3.3.1 Nadere eisen voor wonen

Burgemeester en wethouders zijn bevoegd nadere eisen te stellen met betrekking tot de situering, de afmetingen, de dakbeëindiging, de kapvorm en de nokhoogte van de bebouwing, indien dit naar hun oordeel noodzakelijk is in verband met:

  • a. het realiseren van de met het plan beoogde stedenbouwkundige kwaliteit;
  • b. de bebouwingskarakteristiek van de omgeving;
  • c. de gebruiksmogelijkheden van de aangrenzende gronden en bouwwerken.

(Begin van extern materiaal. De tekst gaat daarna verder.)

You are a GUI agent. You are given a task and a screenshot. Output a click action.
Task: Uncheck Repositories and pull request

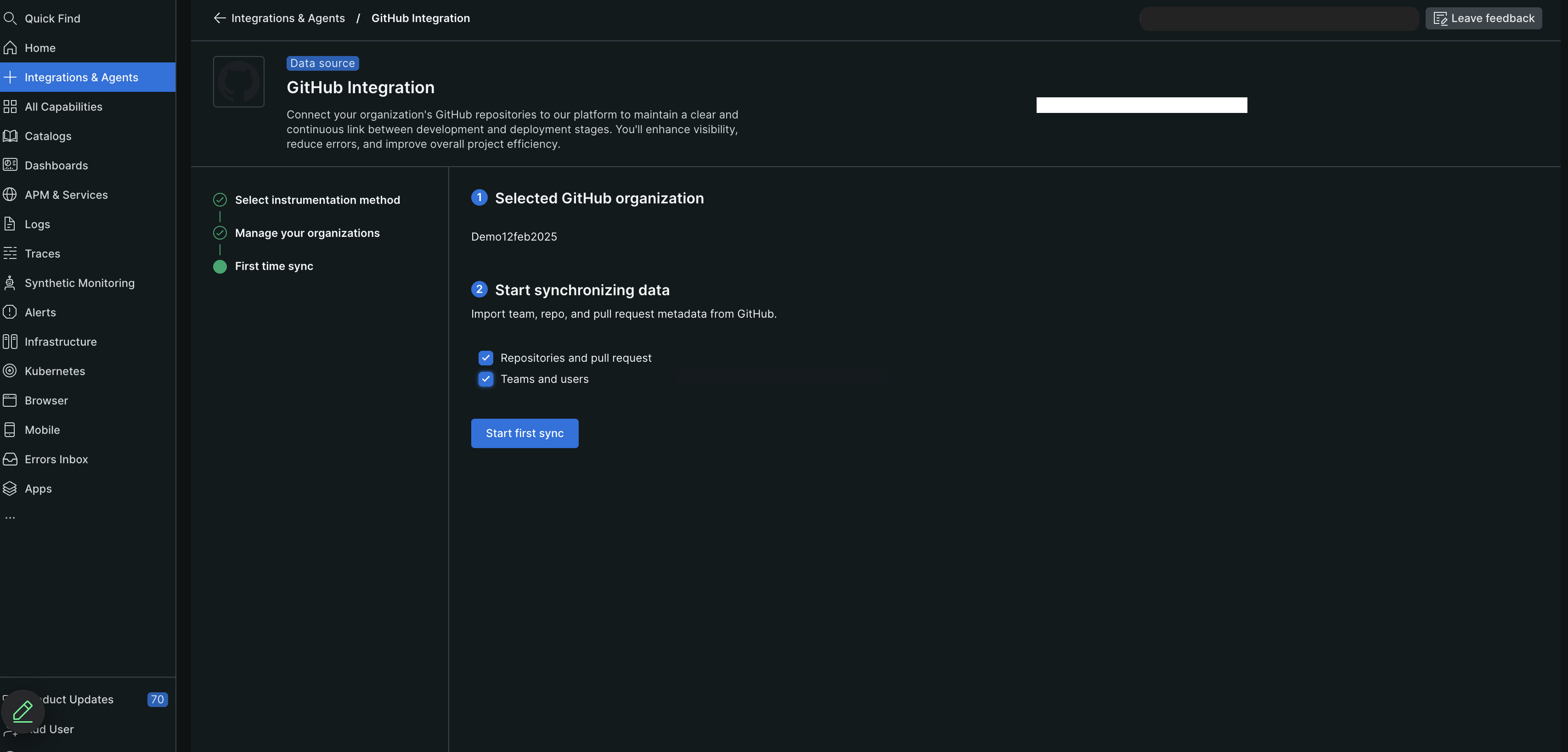click(x=485, y=358)
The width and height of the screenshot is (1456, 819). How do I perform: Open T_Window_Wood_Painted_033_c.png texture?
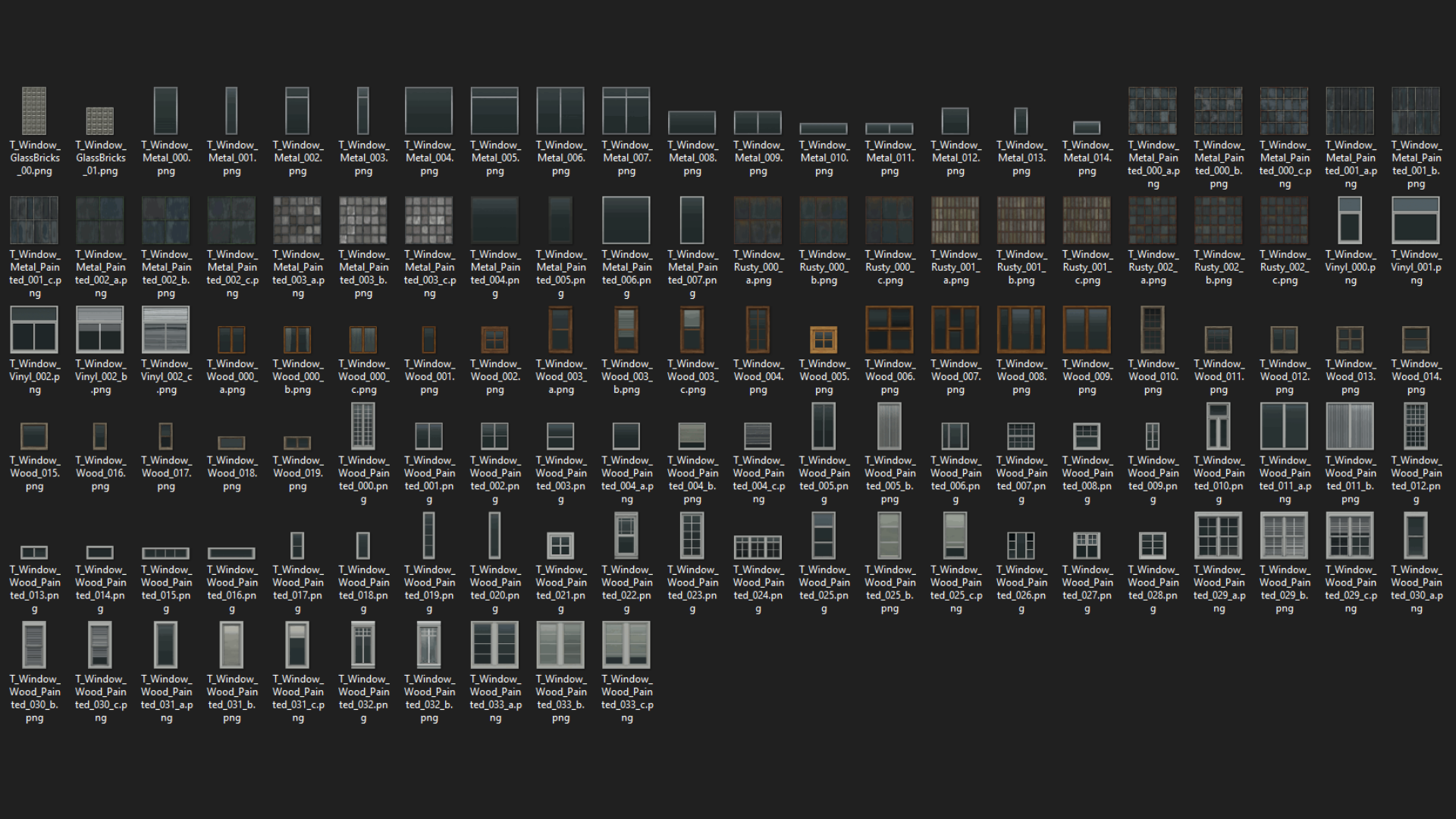click(626, 645)
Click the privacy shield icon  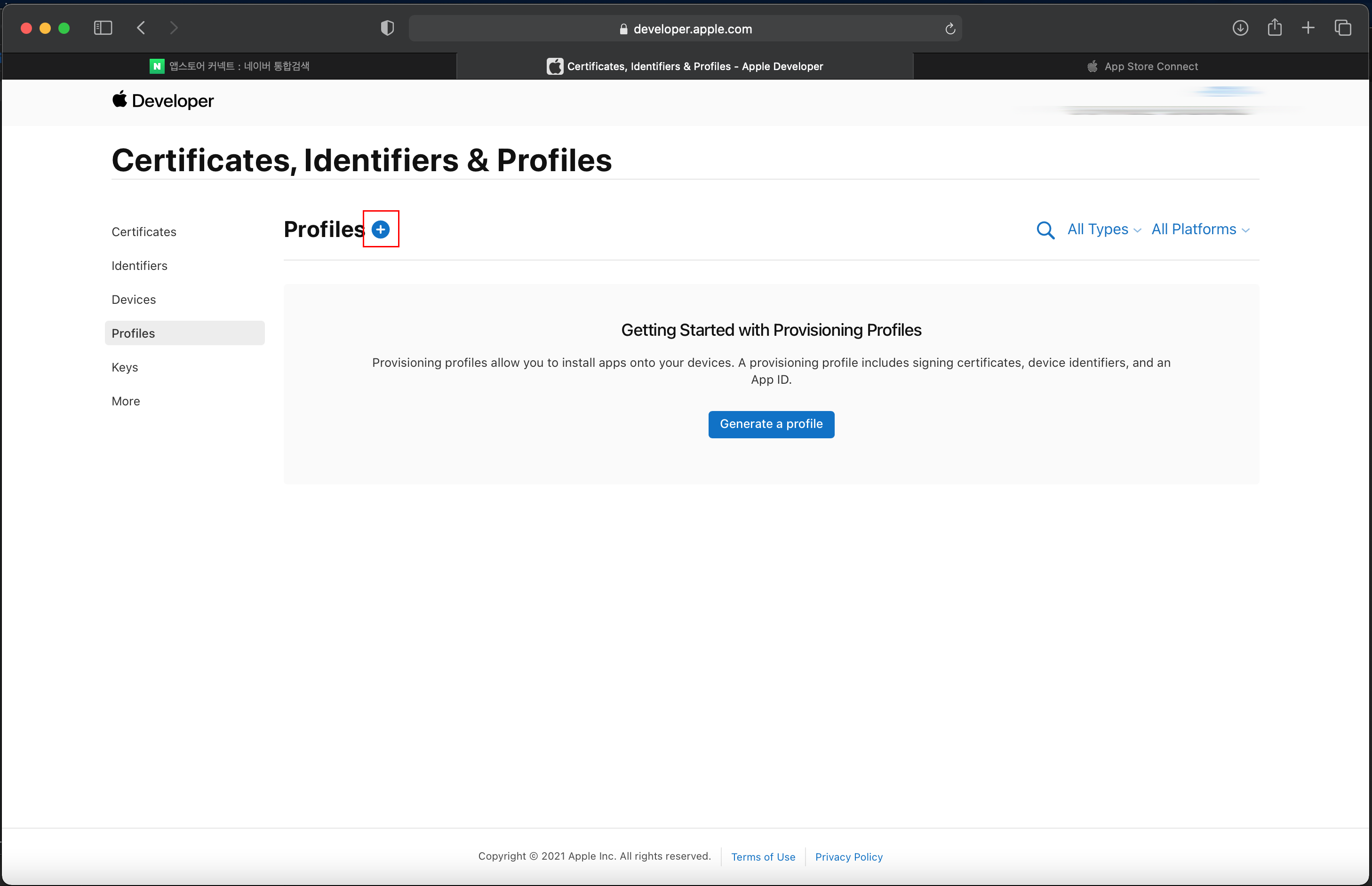(x=387, y=28)
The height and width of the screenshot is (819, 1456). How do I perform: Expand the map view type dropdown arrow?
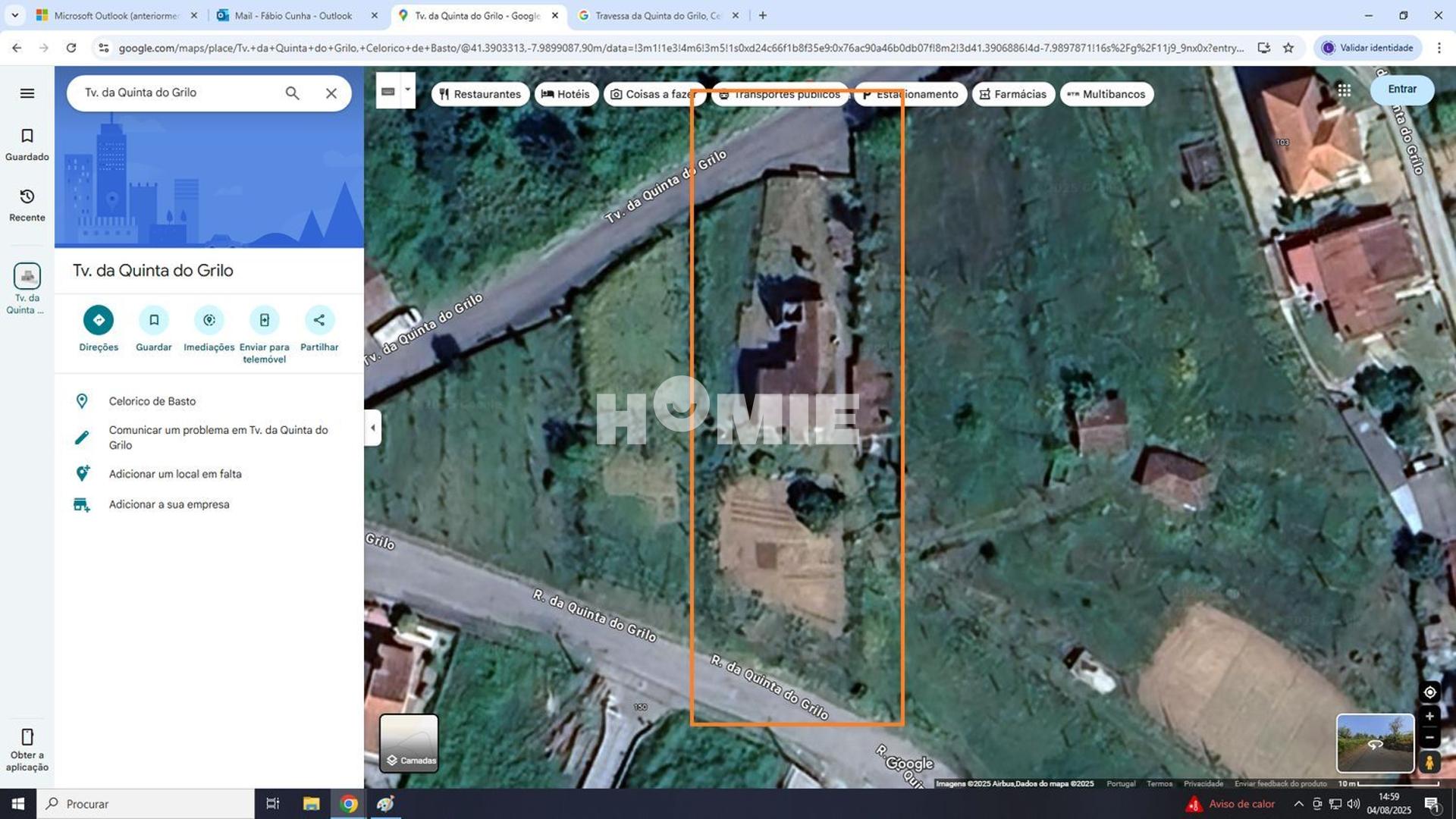pyautogui.click(x=406, y=89)
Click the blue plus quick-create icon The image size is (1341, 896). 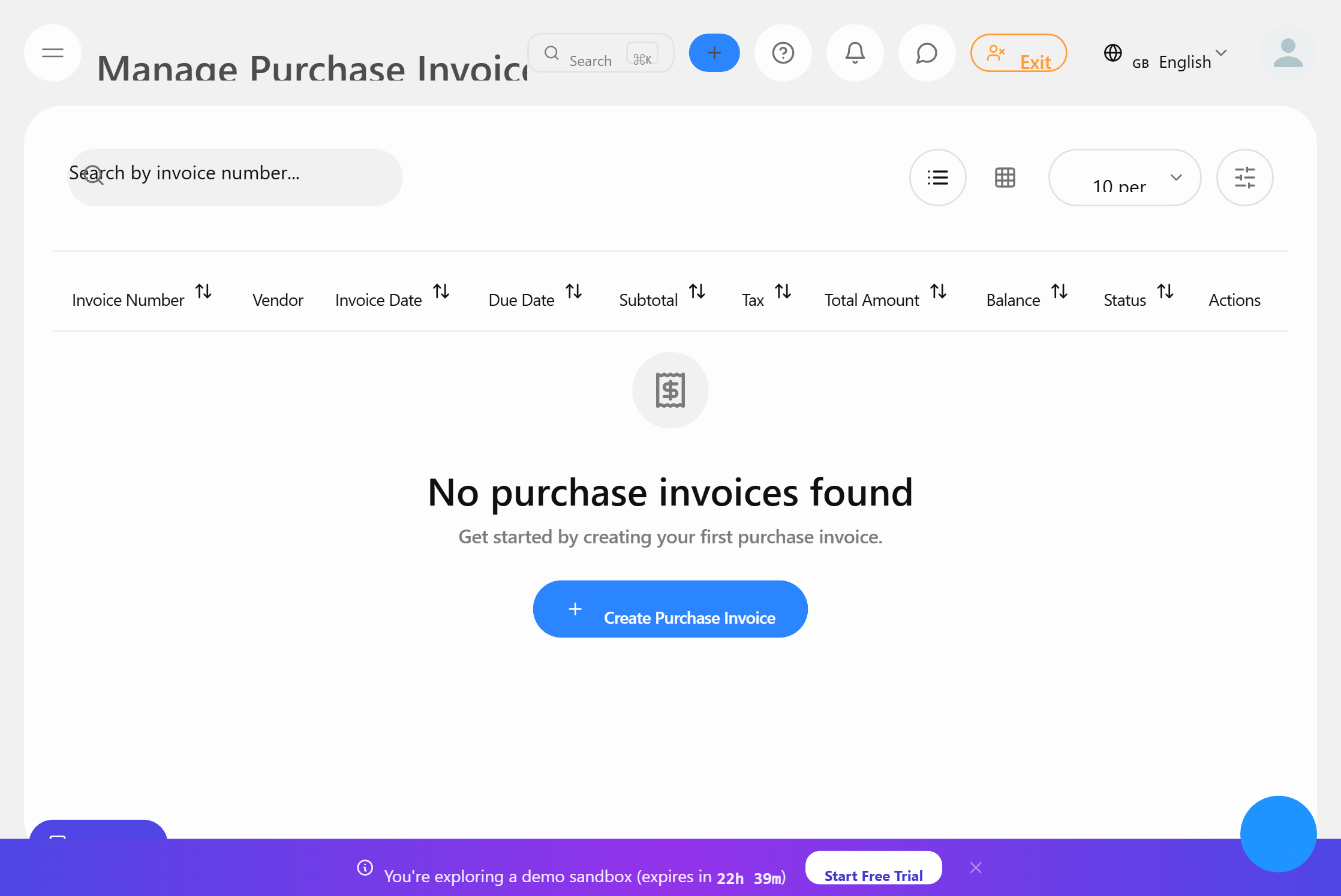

3.4 Specifieke gebruiksregels
3.4.1 Aan huis verbonden beroepen en bedrijven

Een niet-publiekaantrekkend aan huis verbonden beroep of bedrijf is toegestaan onder de volgende voorwaarden:

  • a. maximaal 35% van het vloeroppervlak van de woning met inbegrip van gerealiseerde bijgebouwen, met een maximum van 50m² mag worden gebruikt voor aan huis verbonden beroeps- of bedrijfsactiviteiten;
  • b. degene die de activiteiten in de woning of het bijgebouw zal uitvoeren dient tevens de bewoner van de woning te zijn;
  • c. het gebruik mag niet leiden tot een onevenredige aantasting van de verkeersontsluitings- en parkeersituatie ter plaatse;
  • d. de activiteit dient qua aard, omvang en uitstraling te passen in een woonomgeving;
  • e. de activiteit mag niet vergunningplichtig ingevolge de Wet milieubeheer zijn;
  • f. er mag geen detailhandel plaatsvinden, uitgezonderd een beperkte verkoop als ondergeschikte activiteit en wel in verband met de activiteit.

3.4.2 Bed & breakfast

Bed & breakfast is toegestaan aan huis, met dien verstande dat:

  • a. het aantal (slaap)kamers ten hoogste 2 en het aantal slaapplaatsen ten hoogste 4 bedraagt;
  • b. de activiteit wordt uitgevoerd door de bewoner(s) van de betreffende woning;
  • c. de activiteit niet leidt tot een onevenredige aantasting van de verkeersontsluiting en de parkeersituatie ter plaatse;

3.4.3 Verboden gebruik

Onder gebruiken in strijd met het bestemmingsplan wordt in ieder geval verstaan het gebruik:

  • a. van vrijstaande bijgebouwen voor zelfstandige bewoning;
  • b. van ruimten binnen een woning en/of bijgebouwen voor de uitoefening van een publiekaantrekkende beroeps- of bedrijfsactiviteit aan huis;
  • c. als seksinrichting.
  • d. voor recreatie;
  • e. voor ondergronds bouwen buiten het bouwvlak;
  • f. van gronden voor de naar de weg gekeerde bouwgrens voor het stallen van voertuigen, caravans en dergelijke, anders dan op een oprit.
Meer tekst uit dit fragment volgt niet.